I No Border di Ventimiglia, colpiti da ordinanze e fogli di via di stampo fascista, i solidali di Como e di Udine, quelli in Sicilia, a Roma, in Puglia. Laddove si dà tanto e ampio risalto al crescere della rabbia xenofoba, si rimuove dal panorama visivo, le tante e i tanti che, al di là dell’ideologia di cui si è portatori, scelgono di schierarsi dalla parte degli ultimi non per semplice solidarietà ma in quanto consapevoli che la salvezza del loro futuro passa per la salvezza di chi arriva, alla faccia delle immonde barriere realizzate da questa finta Europa.
Il sistema della cosiddetta accoglienza, condizione emergenziale e dimostrazione estrema dell’incapacità totale di una classe politica degna di tale nome, di affrontare i problemi, a breve potrebbe esplodere, o implodere forse. Nell’egoismo dei Comuni ricchi che non accettano di ospitare persone, nella miseria di eletti ed elettori di giunte di centro destra e centro sinistra che non vogliono sporcarsi le mani e rischiare di giocarsi il pavido elettorato.
Ci sono 8000 comuni in Italia, i richiedenti asilo e protezione sono confinati nel 10% di questi, poco più di 150 mila persone in un paese di 60 milioni di abitanti con un reddito medio fra i più alti del pianeta.

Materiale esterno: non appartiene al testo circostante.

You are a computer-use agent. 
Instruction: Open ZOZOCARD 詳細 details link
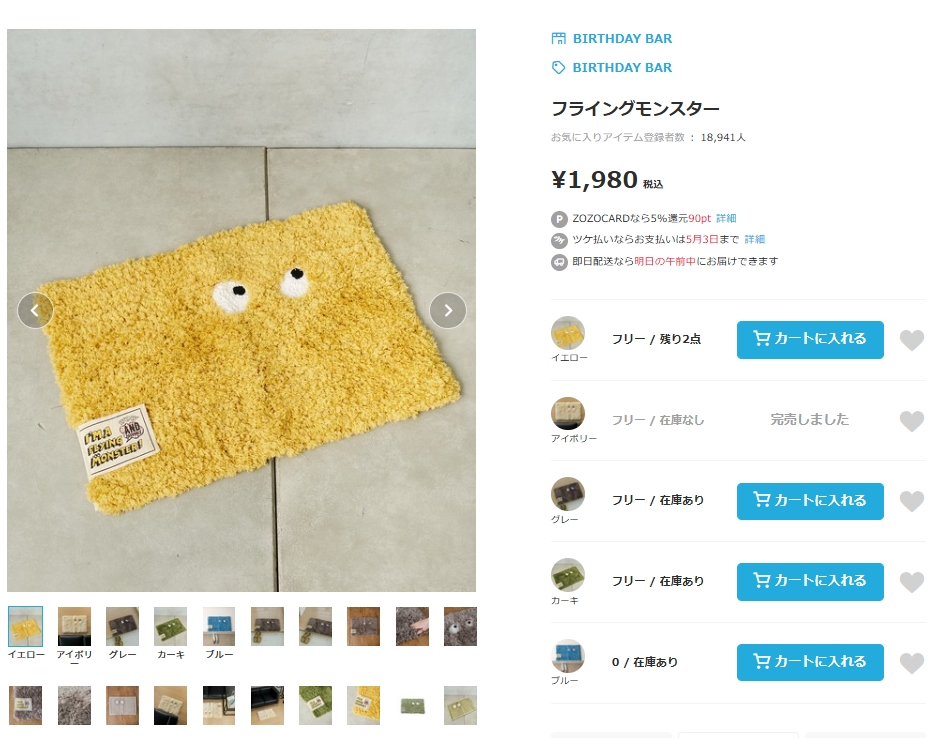726,218
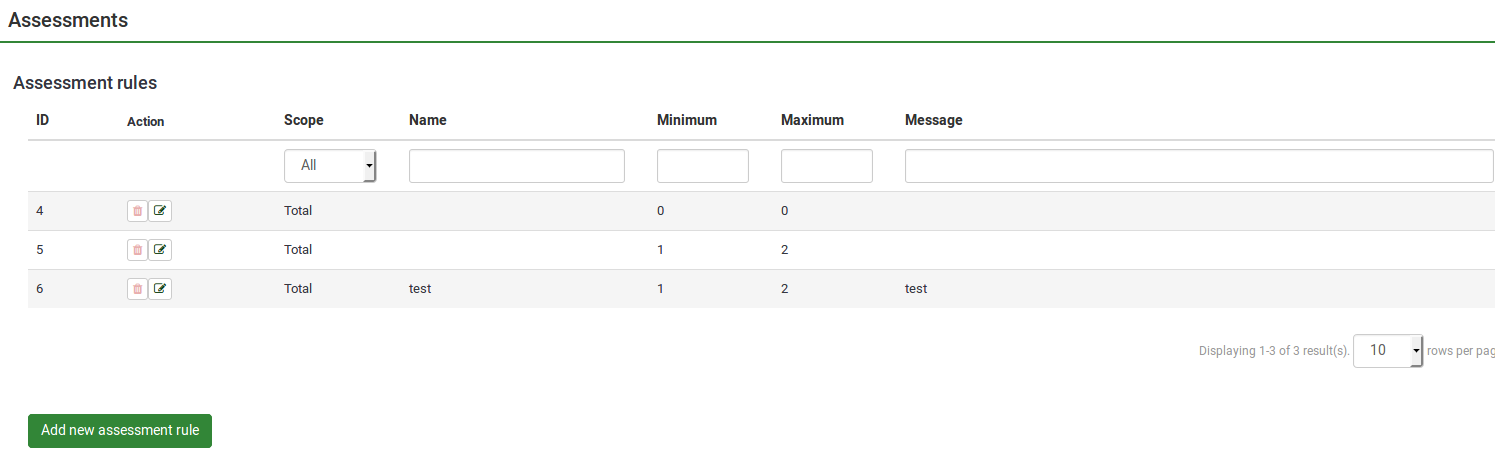This screenshot has height=468, width=1495.
Task: Sort table by Minimum column
Action: (687, 120)
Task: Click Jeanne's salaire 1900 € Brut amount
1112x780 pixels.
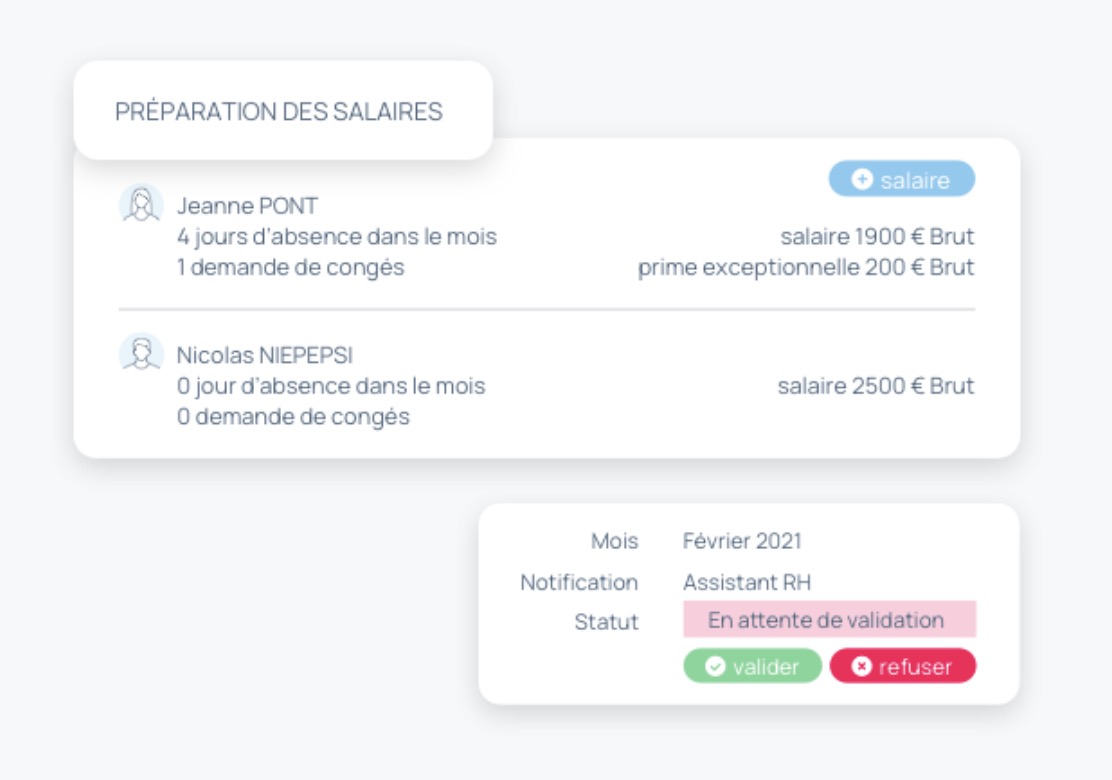Action: 877,236
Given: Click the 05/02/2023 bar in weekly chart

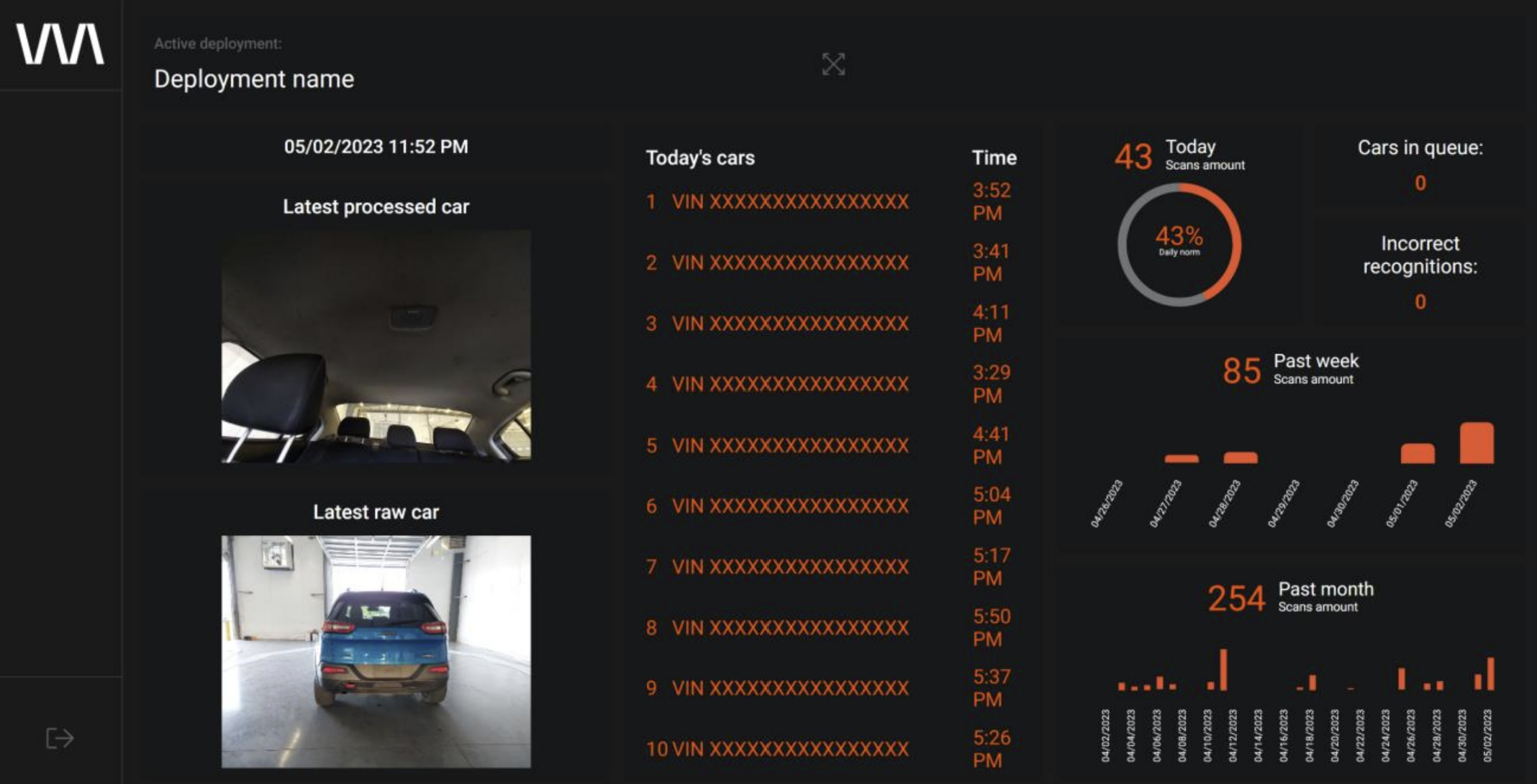Looking at the screenshot, I should click(x=1476, y=443).
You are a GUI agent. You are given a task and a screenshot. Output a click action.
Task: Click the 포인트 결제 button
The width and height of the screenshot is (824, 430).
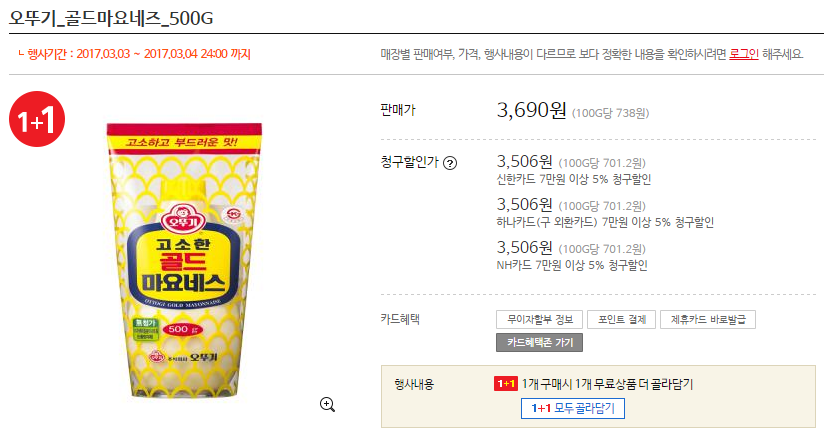click(x=622, y=320)
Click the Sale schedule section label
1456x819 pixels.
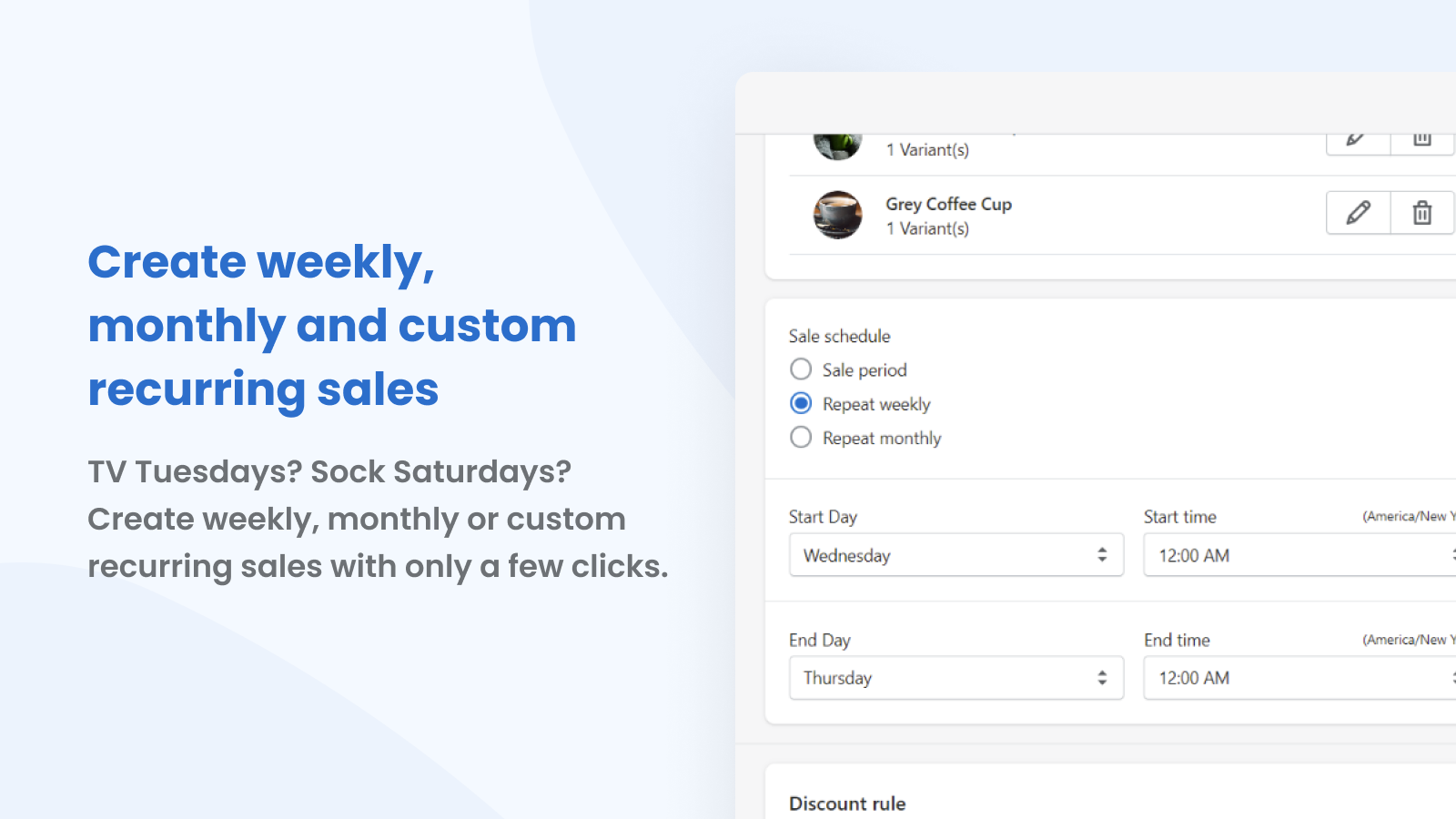(x=839, y=336)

Un decimo di quelli presenti in Libano, grande meno dell’Abruzzo. E in due anni ne sono giunti poco più di 1 milione e mezzo in Europa, il continente ricco, in un territorio abitato da 510 milioni di persone.
Il sistema dell’accoglienza è destinato a crollare e a nulla serviranno Guardie di frontiera, patti con i dittatori, fili spinati per fermare chi arriva. Occorrerebbe cambiare il segno della politica estera europea ma questo danneggerebbe gli stessi padroni del vapore.
Il peggioramento delle condizioni di arrivo costerà altri morti, si tradurrà in deportazioni spettacolo e dichiarazioni roboanti enunciate a Bruxelles ma non sortiranno effetti reali. Chi oggi mostra i muscoli in maniera tronfia non propone reali soluzioni ma vende misere illusioni, repressive o dilatorie.
Accadrà che altre persone arriveranno e che coloro che ce la faranno, malgrado il sistema di business disumano in cui verranno imbrigliati, si renderanno presto conto di come reagire.
A noi spetterà il compito di decidere da che parte stare. No Border, solidali, attivisti sparsi, giornalisti con la schiena diritta, avvocati di strada, figure spurie e non rappresentate stanno emergendo. Se riusciranno ad unirsi, saranno loro, insieme agli uomini e alle donne migranti, a far terminare questa guerra e ad iniziarne una più ambiziosa, quella contro chi sfrutta.